Project FROG designs and custom fabricates modular classrooms and other commercial buildings that feature high-performance envelopes, natural daylighting, high efficiency mechanical systems, healthy materials and green components.

BuildingGreen, LLC announced its 2009 top 10 green building products at the U.S. Green Building Council’s national Greenbuild Conference in November.
“Our selections … represent a wide range of product types in many different application areas,” says Alex Wilson, BuildingGreen founder and executive editor. “This year’s list is particularly diverse, ranging from a recycled-content concrete block to a flywheel energy storage system for data centers, a mobile solar generator for jobsite power and an advanced modular classroom for schools.”
The 2009 top 10 green building products are as follows. Complete descriptions and contact information are provided on buildinggreen.com:
1. Pozzotive Plus CMUs (concrete masonry units) and concrete brick from Kingston Block
2. Thermafiber mineral wool insulation products
3. Invelope integrated wall insulation and rainscreen system
4. Baltix recycled and biobased-content office furniture
5. Project FROG modular green classroom
6. Rheem HP-50 heat-pump water heater
7. Convia energy-management infrastructure
8. Pentadyne GTX Flywheel energy storage
9. Silva Cell subsurface tree protection and stormwater system
10. Mobile Solar Power generator

Below, manufactured by Mobile Solar Power, this portable solar-powered generator integrates photovoltaic panels, inverters, charge controllers, and lead-acid storage batteries into a self-contained trailer that keeps all components other than the PV modules fully protected and out of the elements.

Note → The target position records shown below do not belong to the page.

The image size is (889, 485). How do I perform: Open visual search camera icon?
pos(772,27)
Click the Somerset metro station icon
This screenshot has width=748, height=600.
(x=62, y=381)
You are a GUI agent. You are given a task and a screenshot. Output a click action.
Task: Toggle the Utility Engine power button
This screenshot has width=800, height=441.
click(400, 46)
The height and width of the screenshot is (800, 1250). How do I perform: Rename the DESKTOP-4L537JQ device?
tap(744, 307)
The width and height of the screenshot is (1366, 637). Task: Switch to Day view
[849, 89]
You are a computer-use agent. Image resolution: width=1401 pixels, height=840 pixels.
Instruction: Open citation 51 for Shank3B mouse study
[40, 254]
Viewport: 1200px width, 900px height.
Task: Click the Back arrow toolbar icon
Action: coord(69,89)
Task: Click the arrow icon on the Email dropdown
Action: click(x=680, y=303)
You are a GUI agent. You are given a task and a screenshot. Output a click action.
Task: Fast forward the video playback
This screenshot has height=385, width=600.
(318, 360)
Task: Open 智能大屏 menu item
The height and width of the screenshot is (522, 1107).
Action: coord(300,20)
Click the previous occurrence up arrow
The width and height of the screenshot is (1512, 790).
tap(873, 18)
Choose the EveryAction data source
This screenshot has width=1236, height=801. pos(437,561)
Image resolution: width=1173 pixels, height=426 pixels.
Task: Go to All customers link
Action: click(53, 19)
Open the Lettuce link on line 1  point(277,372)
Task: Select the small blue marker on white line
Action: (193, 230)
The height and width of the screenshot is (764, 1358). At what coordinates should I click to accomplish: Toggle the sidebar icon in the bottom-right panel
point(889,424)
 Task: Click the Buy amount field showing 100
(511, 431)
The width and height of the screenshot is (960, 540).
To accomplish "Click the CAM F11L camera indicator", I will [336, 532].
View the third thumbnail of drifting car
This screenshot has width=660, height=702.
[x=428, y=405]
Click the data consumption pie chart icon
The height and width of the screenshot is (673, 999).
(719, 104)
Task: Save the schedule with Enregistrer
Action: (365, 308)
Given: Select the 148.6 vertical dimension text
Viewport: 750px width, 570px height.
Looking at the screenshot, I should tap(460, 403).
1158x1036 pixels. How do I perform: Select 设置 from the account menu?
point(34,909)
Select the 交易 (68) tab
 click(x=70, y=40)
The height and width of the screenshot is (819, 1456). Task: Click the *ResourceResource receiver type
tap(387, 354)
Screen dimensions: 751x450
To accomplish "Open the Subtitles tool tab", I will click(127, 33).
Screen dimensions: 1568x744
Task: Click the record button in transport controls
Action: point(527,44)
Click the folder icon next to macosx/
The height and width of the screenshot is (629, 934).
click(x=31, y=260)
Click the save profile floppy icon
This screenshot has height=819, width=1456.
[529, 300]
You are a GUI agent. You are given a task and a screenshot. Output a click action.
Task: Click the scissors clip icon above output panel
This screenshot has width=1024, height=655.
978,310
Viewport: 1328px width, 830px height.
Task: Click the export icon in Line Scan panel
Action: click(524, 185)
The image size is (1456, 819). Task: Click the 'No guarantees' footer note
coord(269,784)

Building Green’s top 10 product selections, as in previous years, are drawn from new additions to the company’s GreenSpec product directory. About 200 product listings have been added to the GreenSpec database during the past year. “New products are being introduced all the time, making it a challenge for our staff to keep up,” says Wilson. “We also continue to come across products that have been on the market for years but were under our radar screen.” The GreenSpec database includes more than 2,100 product listings.


A major driver of the development of green products continues to be the U.S. Green Building Council’s LEED (Leadership in Energy and Environmental Design) rating system, which awards points for the use of certain product types, such as certified wood, or for the energy savings that green products can achieve. “Designers of LEED buildings are looking for green products, and manufacturers are responding,” says Wilson. In the online version of GreenSpec, users can find products organized by LEED credits as well as by building category and the Construction Specifications Institute MasterFormat structure.